[Tasks to carry out]
1: In the printer build write-up below, turn the paragraph beginning "Part preparation was first on the to-do list" into a short list of steps, keeping its main facts.
2: Pick up the printer build write-up below after its last sentence and continue it in the same first-person voice.

[Text passage]
I built this printer last year and have been getting some great results from it. My aim was to make a machine that I could then use to upgrade my workshop as well as prototype designs. This is not a build tutorial, but I will run through the steps I took while making this.
Bill of Materials
The BOM can be found here.
I was able to source hardware from a friend and the printed parts online, so they are not included in the BOM. The parts were printed in Rigid.ink red PETG.
Part preparation was first on the to-do list. I pushed all of the Mini V-Wheels together, with the 3D printed washers inside using a book, careful to apply pressure evenly. For each of the parts that guide belts, I screwed the bearings in and tightened them down. Finally, I pushed in all necessary screws and washers and then partially fastened a square nut to each, leaving it loose so it could slide into the V-Rails.
Next came the frame construction itself. I started by sliding on and securing independent pieces and then slowly started joining rails together. The Ooznest kit is great as each rail is labelled according to the tutorial diagram, all threads are also pre-tapped. After assembling one side of the printer I started securing central sections, I did not tighten down the leadscrew motor mounts fully as I needed to adjust them later. After lots of fiddling I finally managed to complete it, the frame is extremely strong and definitely suited to the job.
After finishing the main frame, I started Z axis construction. First I added the gantry, then screwed on all motors for both the Z axis and the CoreXY kinematics. I took my cast aluminium sheet and mounted it on the bed after sticking my heated mat to the bottom (note: I later removed this to add a PEI sheet).
The next step was to construct the print carriage. First, I pushed all the necessary nuts into their corresponding holes and then clamped down the E3Dv6 hotend (assembled according to manual). I took the belt clamps and partially tightened them down, making sure a belt could be pushed beneath; then I secured the endstop. All that was left to do was to slide it onto the v-rail and tighten it all up.

[Dataset extract]

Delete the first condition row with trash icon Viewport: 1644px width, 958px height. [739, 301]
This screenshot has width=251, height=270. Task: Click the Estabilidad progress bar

[Answers for the tasks]
1:
- Pressed the Mini V-Wheels together with the 3D printed washers inside, using a book and applying pressure evenly.
- Screwed the bearings into each belt-guiding part and tightened them down.
- Pushed in all needed screws and washers, then partially fastened a square nut to each, leaving it loose so it could slide into the V-Rails.

2:
After the mechanical construction had been completed, I moved on to the electronics. To power the 300w 12v Keenovo heated mat as well as the RAMPS board and motors, I opted to use an old server power supply off eBay. These PSUs are often much more reliable than regular ‘LED power supplies’ and have 12v, 5v and 3.3v rails so you can also power an OctoPi off it; the main disadvantage is the fan noise, however, this was not an issue for me. Initially I used a cheap DC-DC solid state relay to supply current to the heated bed however upon first use it failed; since then I have been using a MOSFET (pictured) designed for 3D printers which has been working smoothly. Crimping was one of the main challenges I had when wiring the printer; no matter how many tutorials I watched and times I crimped, I could never seem to get a successful joint. After hours of practice, I was able to produce an acceptable crimp. Some of the wires coming from the print carriage were too short so I extended them with some spare silicone wire I had; after a dash of cable management the wires were more manageable.
I downloaded Slic3r (Prusa Edition) and loaded up a calibration cube (pictured above) which was my first print. After some more settings updates and changes, I was able to get very acceptable outcomes from the Red PLA I was using at the time. As I continued with my test prints I noticed larger prints were not sticking very well and there were some issues with warping, so I decided to install a PEI bed (you can see this below the vase print). Next, I bought some Hatchbox PETG for some structural prints I planned on making and tested it out with a geometric vase and I was extremely impressed with the results: despite not being waterproof due to levelling issues; the result was accurate and strong.
I hope to upload more prints from this printer in the future, including projects with 3D printed parts.
Thanks for reading!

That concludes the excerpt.